Showing posts with label UN. Show all posts
Showing posts with label UN. Show all posts

Thursday, September 25, 2014

ISIS, Kohrasan, and America's Begrudging March Towards War

It's been a long week.

I wrote two weeks ago about President Obama's new foray into intervention in Iraq, using airstrikes to weaken ISIS strongholds throughout the country. Vicky followed up with an excellent piece arguing that intervention was nothing new for Obama, and perhaps she's right. However, these airstrikes were arguably a bold move for a President more accustomed to surreptitious drone strikes and more covert action as opposed to this new, more broadened campaign. Surely Obama is beginning to step out of his comfort zone.
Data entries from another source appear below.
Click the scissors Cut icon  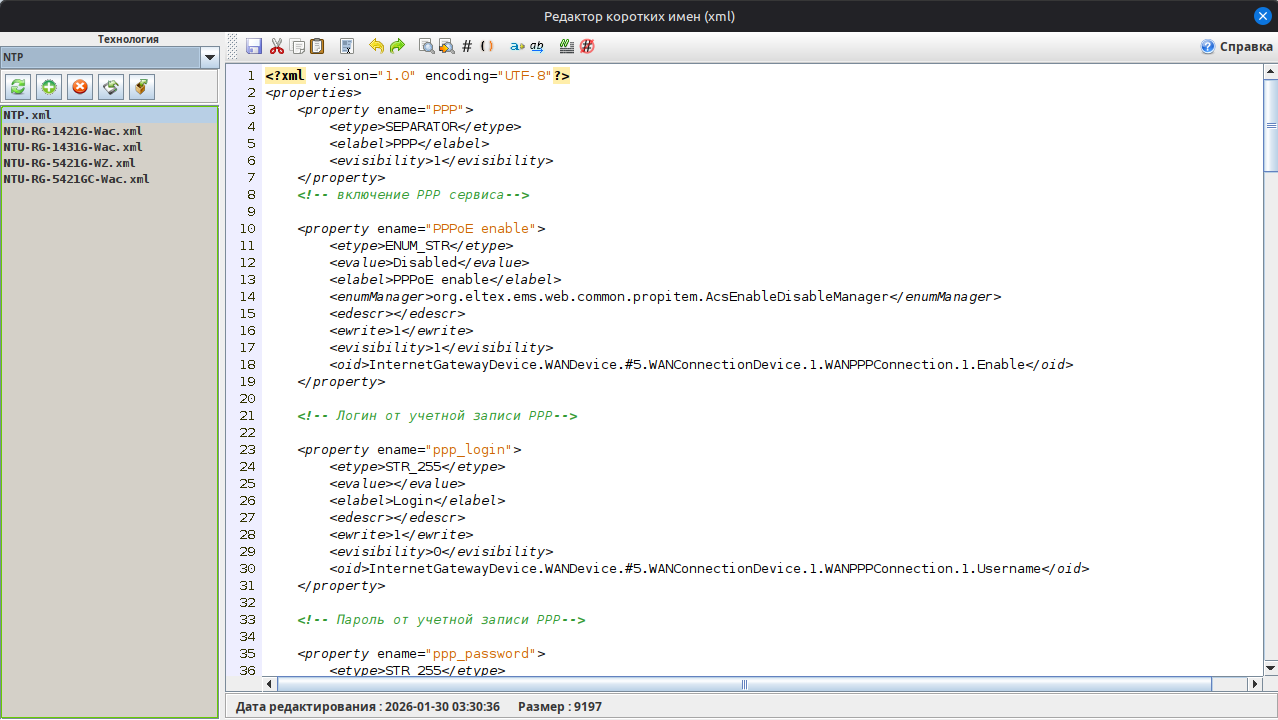pos(277,46)
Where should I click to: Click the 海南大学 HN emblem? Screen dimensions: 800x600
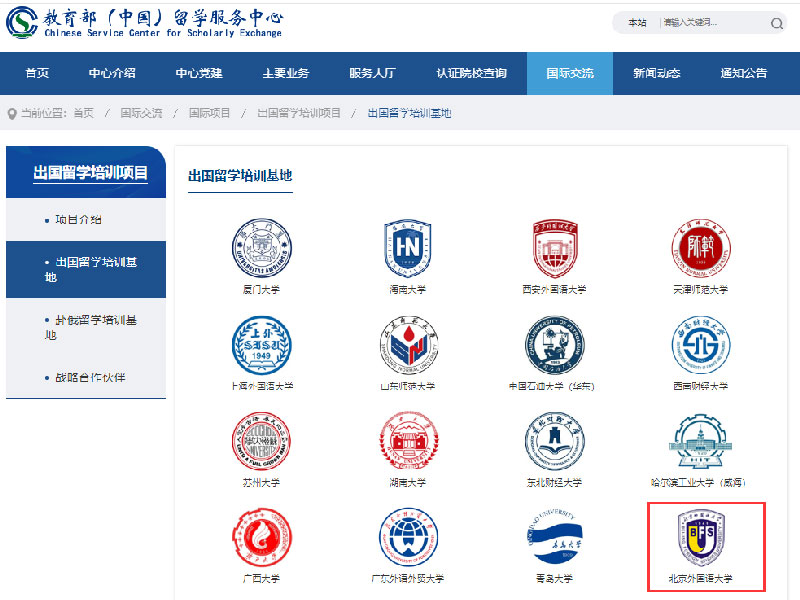pos(405,250)
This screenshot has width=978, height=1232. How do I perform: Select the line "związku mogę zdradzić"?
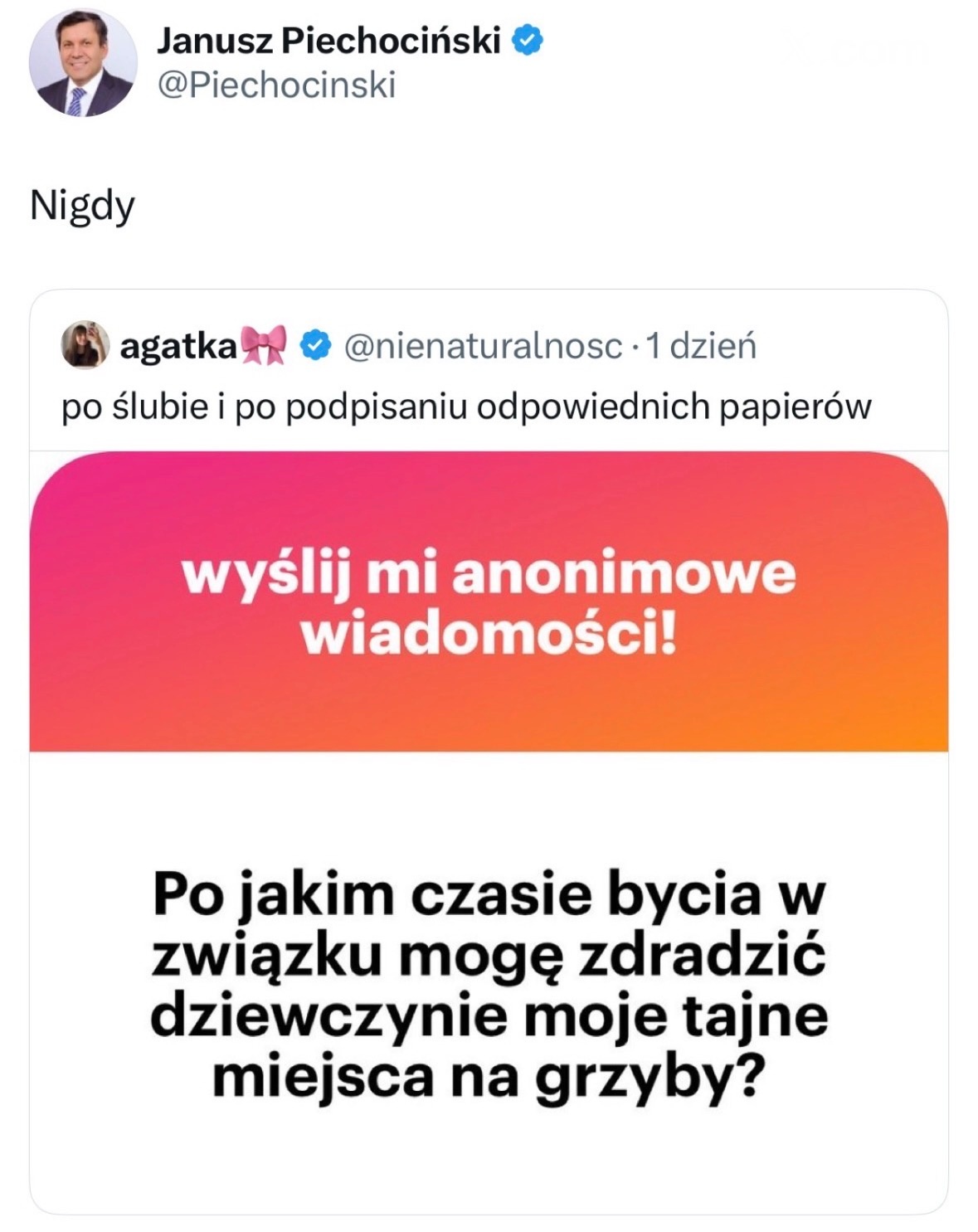[489, 955]
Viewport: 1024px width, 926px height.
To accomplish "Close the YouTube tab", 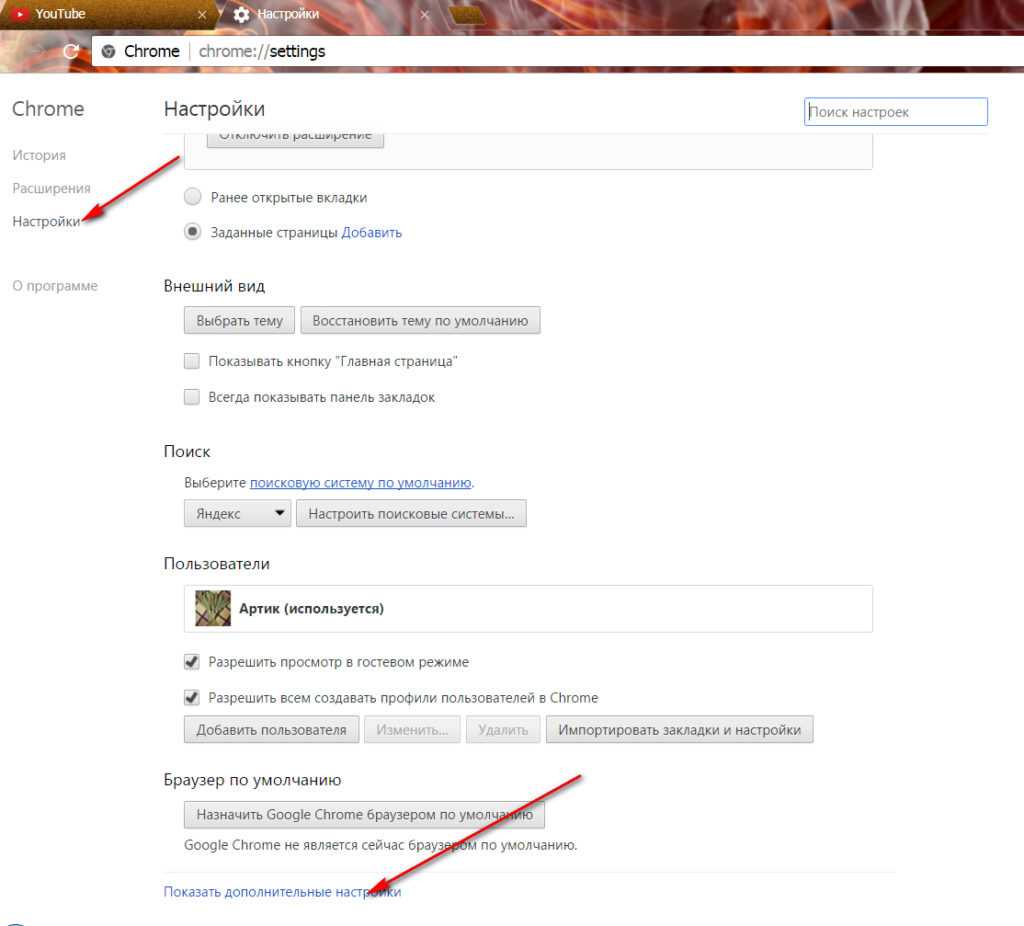I will click(x=203, y=15).
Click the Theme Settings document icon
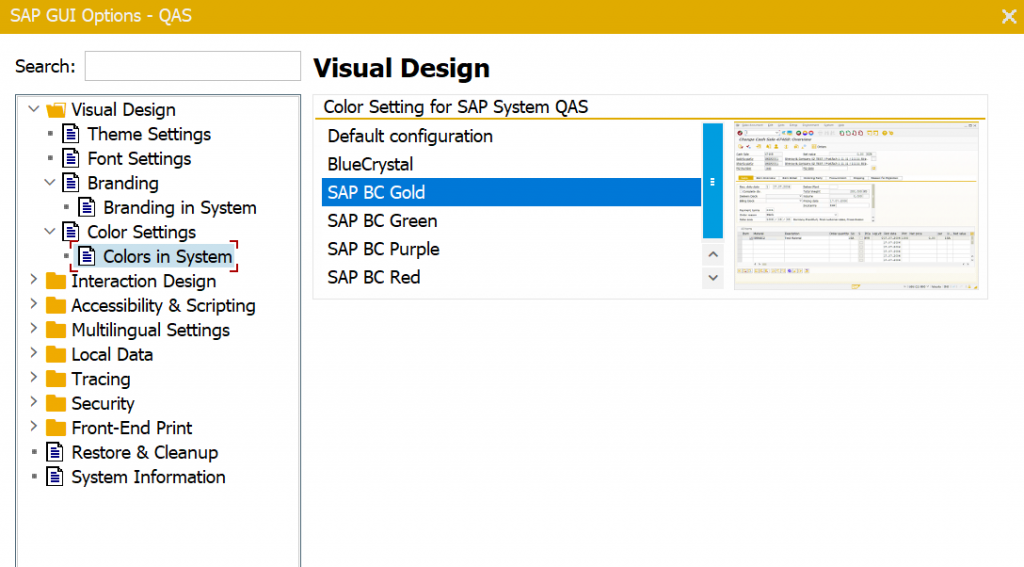This screenshot has width=1024, height=567. [x=70, y=134]
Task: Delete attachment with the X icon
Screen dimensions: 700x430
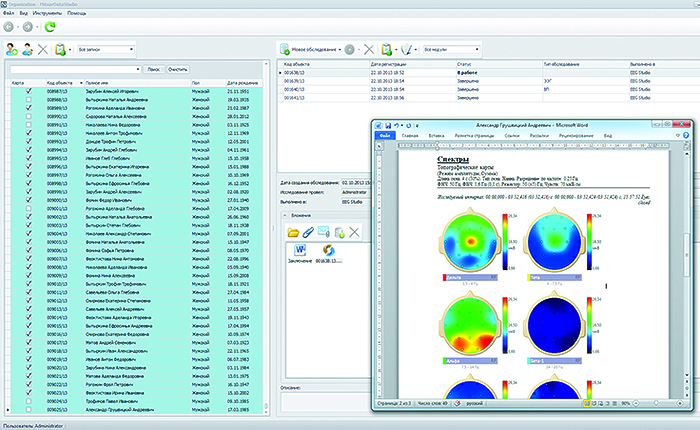Action: [355, 233]
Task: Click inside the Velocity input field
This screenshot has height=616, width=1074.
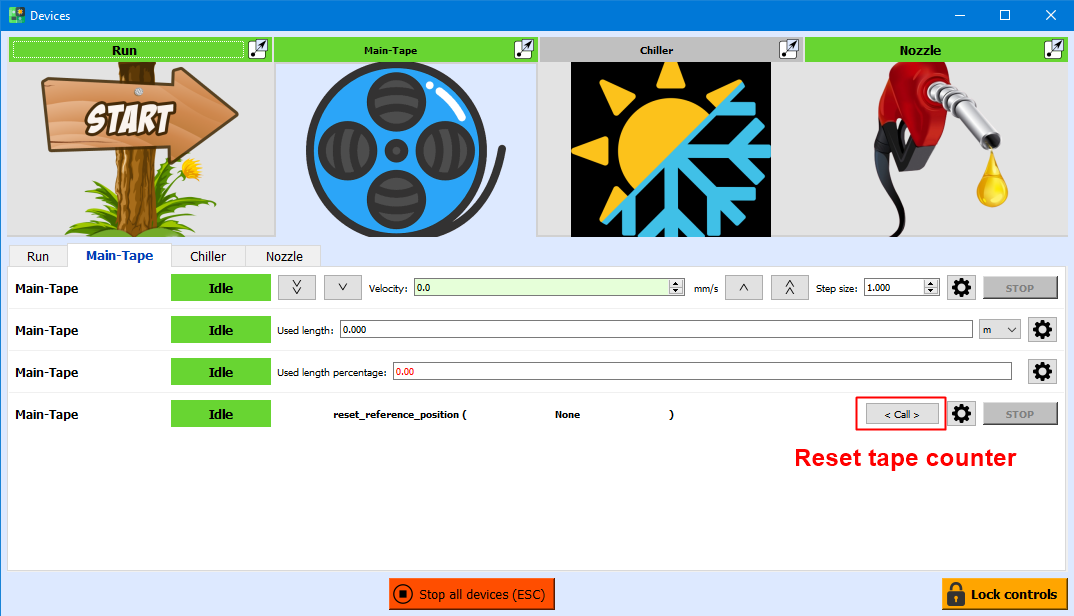Action: pos(540,287)
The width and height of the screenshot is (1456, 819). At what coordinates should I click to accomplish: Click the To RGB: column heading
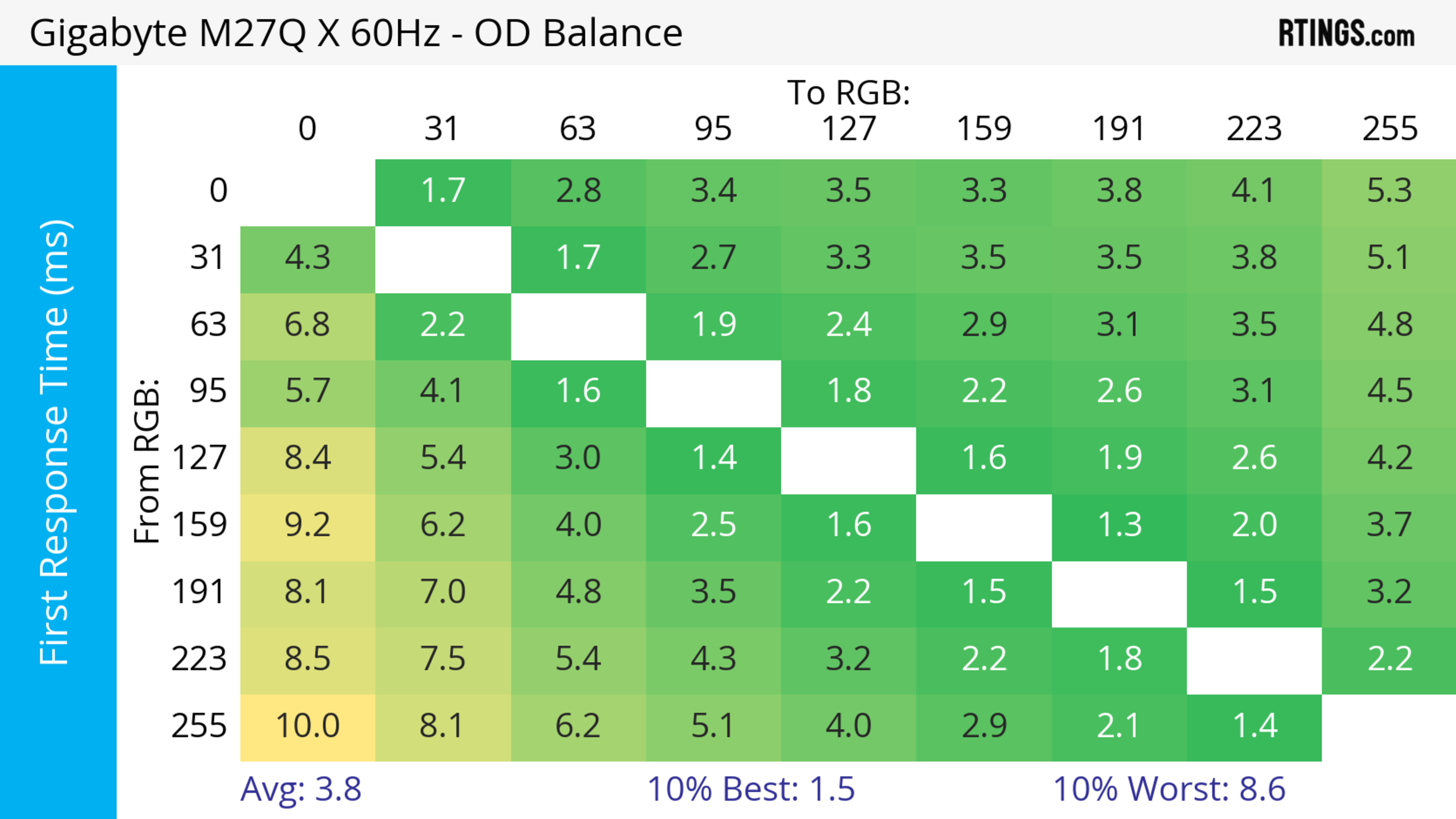[849, 92]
The past two weeks have seen ISIS continue to use their disturbingly impressive PR prowess to dominate headlines both in the U.S. and abroad. Many continued the dialogue of exactly how much of a threat ISIS was, but most everyone agreed that they did pose a significant threat to the Western world. The Congress and Senate gave approval for the U.S. to begin deploying arms and military advisors to Syria in an attempt to equip and train the floundering rebel movement that has been fighting President Asad's troops, among others, for two years now. This was a striking decision - and not because of the complexity of equipping and training rebel militants in the worst warzone in the world. This decision was striking because of what it meant domestically: after an arduous few years of being deadlocked with the Republican-controlled House, President Obama was somehow able to get Congress to pass a bill, and rather quickly. The fear that ISIS has brought to America's doorstep has lead to lawmakers and the American people alike to rally behind Obama, and support him in his efforts to combat these Islamic radicals. As a recent Pew Research poll noted, the majority of Americans now think that President Obama must be "tougher" in his foreign policy - a figure that would have been impossible to believe as he assumed the Presidency in 2008.

Early this week, President Obama took one step further outside of his comfort zone with similar airstrikes targeting ISIS territory in Syria, as well as renewed strikes in Iraq. This came after reports about some new, even scarier terrorist organization hiding out in Syria, that posed an even graver threat to American interests: Khorasan. Somehow able to have remained incognito until now, Khorasan is a group of former al Qaeda members that, like al Qaeda, have specific interest in attacks against America and Western Europe. As many experts have noted, unlike al Qaeda, ISIS is interested primarily in carving out their own territory and establishing a theocracy in which they can subject their people to strict Sharia law. Sure, disruptions to this plan such as American airstrikes will draw ire and could present ugly repercussions for America, but they are no al Qaeda in the sense that they exist solely to promulgate anti-American ideology and harm as many Westerners as possible in frightening, grandiose attacks. President Obama's airstrikes in Syria were a direct response to Khorasan, and it was reported shortly after the strikes began that the U.S. had thwarted an "imminent" plot to harm Americans.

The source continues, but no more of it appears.